Berlin, 22. Dezember. Flüchtlinge in Sporthallen: In Berlin sind Beschlagnahmungen von Sporthallen beliebte, weil leicht zu händelnde Praxis, was nun aber für Ärger sorgt, denn: Den Vereinen – über 100 sind bereits betroffen – wird damit ihr Praxisfeld entzogen. Mitgliedsaustritte und damit Beitragsausfälle sorgen auch für wirtschaftliche und existenzielle Probleme.

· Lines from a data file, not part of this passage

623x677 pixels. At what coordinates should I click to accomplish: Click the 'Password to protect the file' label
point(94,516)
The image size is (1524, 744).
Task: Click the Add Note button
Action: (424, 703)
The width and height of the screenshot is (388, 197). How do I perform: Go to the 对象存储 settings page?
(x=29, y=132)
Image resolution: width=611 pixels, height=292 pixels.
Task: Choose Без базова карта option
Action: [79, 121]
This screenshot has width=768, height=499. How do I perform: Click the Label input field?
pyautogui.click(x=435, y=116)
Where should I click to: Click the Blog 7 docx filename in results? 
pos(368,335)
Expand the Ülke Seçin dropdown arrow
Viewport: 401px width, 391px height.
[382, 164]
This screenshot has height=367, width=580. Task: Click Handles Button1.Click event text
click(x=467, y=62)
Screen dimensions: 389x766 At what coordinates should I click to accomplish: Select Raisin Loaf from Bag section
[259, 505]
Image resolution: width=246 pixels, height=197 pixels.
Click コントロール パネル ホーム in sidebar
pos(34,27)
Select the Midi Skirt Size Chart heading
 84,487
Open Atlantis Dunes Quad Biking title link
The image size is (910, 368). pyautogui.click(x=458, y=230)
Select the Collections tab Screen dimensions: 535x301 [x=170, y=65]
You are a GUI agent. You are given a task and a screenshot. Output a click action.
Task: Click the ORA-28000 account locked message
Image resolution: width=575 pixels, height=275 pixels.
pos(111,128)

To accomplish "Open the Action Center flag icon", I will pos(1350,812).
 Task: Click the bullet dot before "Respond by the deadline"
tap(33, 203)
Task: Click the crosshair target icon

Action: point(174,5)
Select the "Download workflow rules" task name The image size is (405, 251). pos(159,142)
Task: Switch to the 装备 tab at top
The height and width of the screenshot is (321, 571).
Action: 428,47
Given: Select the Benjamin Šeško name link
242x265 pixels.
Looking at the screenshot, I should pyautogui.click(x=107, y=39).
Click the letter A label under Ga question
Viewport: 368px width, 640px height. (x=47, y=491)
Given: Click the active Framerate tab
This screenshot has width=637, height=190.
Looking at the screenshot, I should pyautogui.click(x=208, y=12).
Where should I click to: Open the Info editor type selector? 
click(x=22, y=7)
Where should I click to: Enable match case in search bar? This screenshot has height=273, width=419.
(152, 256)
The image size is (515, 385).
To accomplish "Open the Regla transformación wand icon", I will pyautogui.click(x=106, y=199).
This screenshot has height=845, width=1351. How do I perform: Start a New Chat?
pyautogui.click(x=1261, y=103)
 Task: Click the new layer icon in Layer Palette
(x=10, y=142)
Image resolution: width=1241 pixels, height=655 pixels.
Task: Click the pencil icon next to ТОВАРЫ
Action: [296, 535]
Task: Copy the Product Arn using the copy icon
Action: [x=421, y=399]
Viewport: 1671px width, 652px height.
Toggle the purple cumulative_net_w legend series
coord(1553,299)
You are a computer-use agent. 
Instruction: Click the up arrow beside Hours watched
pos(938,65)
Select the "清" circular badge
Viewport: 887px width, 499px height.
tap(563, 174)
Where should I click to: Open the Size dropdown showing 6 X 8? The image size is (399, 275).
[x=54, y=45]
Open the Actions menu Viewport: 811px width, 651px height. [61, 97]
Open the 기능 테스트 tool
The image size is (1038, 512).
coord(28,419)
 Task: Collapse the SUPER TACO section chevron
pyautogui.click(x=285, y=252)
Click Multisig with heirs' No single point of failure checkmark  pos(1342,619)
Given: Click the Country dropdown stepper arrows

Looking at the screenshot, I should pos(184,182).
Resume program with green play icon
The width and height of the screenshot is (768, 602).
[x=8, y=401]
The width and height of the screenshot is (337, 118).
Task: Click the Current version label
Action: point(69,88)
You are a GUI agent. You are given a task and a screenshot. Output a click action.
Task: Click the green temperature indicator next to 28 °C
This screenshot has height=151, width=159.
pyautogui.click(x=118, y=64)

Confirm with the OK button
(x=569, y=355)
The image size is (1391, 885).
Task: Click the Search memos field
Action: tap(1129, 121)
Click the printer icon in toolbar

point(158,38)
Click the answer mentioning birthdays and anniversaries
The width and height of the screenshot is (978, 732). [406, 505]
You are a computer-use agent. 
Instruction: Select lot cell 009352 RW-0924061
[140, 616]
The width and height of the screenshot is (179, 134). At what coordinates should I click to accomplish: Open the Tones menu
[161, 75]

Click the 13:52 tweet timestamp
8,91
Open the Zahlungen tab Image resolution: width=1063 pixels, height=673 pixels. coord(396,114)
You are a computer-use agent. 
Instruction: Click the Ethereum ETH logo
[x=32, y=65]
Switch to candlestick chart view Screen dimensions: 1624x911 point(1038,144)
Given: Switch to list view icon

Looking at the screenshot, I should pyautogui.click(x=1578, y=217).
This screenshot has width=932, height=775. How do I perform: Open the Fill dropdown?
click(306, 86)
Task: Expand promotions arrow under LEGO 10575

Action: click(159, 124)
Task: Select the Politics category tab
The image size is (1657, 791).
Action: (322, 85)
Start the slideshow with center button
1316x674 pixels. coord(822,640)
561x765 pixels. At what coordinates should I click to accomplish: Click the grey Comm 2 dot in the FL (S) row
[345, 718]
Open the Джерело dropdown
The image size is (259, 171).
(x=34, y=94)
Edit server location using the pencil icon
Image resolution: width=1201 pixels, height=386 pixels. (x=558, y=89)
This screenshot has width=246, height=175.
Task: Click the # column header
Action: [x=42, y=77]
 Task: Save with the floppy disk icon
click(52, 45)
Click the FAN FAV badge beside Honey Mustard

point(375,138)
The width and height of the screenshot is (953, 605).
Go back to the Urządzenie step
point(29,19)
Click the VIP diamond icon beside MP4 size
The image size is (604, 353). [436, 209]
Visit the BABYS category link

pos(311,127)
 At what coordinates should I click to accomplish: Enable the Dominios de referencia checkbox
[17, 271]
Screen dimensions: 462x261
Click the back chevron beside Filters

Die Sportvereine gehören zu denjenigen, die sich von Anfang an für Flüchtlinge in Deutschland engagieren – weit über ihren eigentlichen Aufgabenbereich hinaus. Das gilt besonders auch für die Berliner Vereine und den Landessportbund (LSB). Doch in der Jesse-Owens-Allee beim LSB herrscht keineswegs Weihnachtsstimmung. Für die unschöne Bescherung sorgte mal wieder der Berliner Senat. Auf den nämlich sind Vereine und Verbände stinksauer. Auch hier haben es sich die Stadt-Verantwortlichen, die seit Monaten das Chaos rund um das Lageso nicht in den Griff bekommen, mit einer weiteren gutmeinenden und hilfsbereiten gesellschaftlichen Gruppe – dem organisierten Sport – endgültig verdorben. Die Stimmung im Sport ist gekippt – nicht gegen die Flüchtlinge, sondern gegen den Senat. Grund für den großen Ärger: Die langfristige Beschlagnahme von bisher 52 Sporthallen, Tendenz steigend. Das nun bringt die Vereine in die Bredouille.

Nicht akzeptabel

Schon in den letzten Wochen landeten beim LSB immer mehr Beschwerden, weil weder Schul- noch Vereinssport mehr möglich war. Besonders verärgert war LSB-Präsident Klaus Böger schon damals über die Art und Weise, wie mit den Vereinen umgegangen wurde. Beispiel Horst-Korber-Sportzentrum (Leistungszentrum für Ballsport in Berlin): „Was da passiert ist, ist nicht akzeptabel und höchst verbesserungswürdig. Wenn ein Vereinsvorsitzender beispielsweise um 13.10 Uhr eine E-Mail erhält, dass er am frühen Nachmittag aus der Sporthalle alle Gerätschaften rausräumen soll, schafft das nicht Akzeptanz für ein Problem, sondern Frust und Verärgerung. Das muss nicht sein, Verwaltung hin oder her. Man muss in solchen Situationen auch mal abseits des Dienstweges zum Telefon greifen und mit den Leuten reden. Niemand im Sport würde sich an die Halle ketten, sondern wir alle sagen: Die Menschen haben Vorrang. Aber eine faire Information und Kommunikation darf man schon verlangen“, forderte der ehemalige Politiker – vergeblich.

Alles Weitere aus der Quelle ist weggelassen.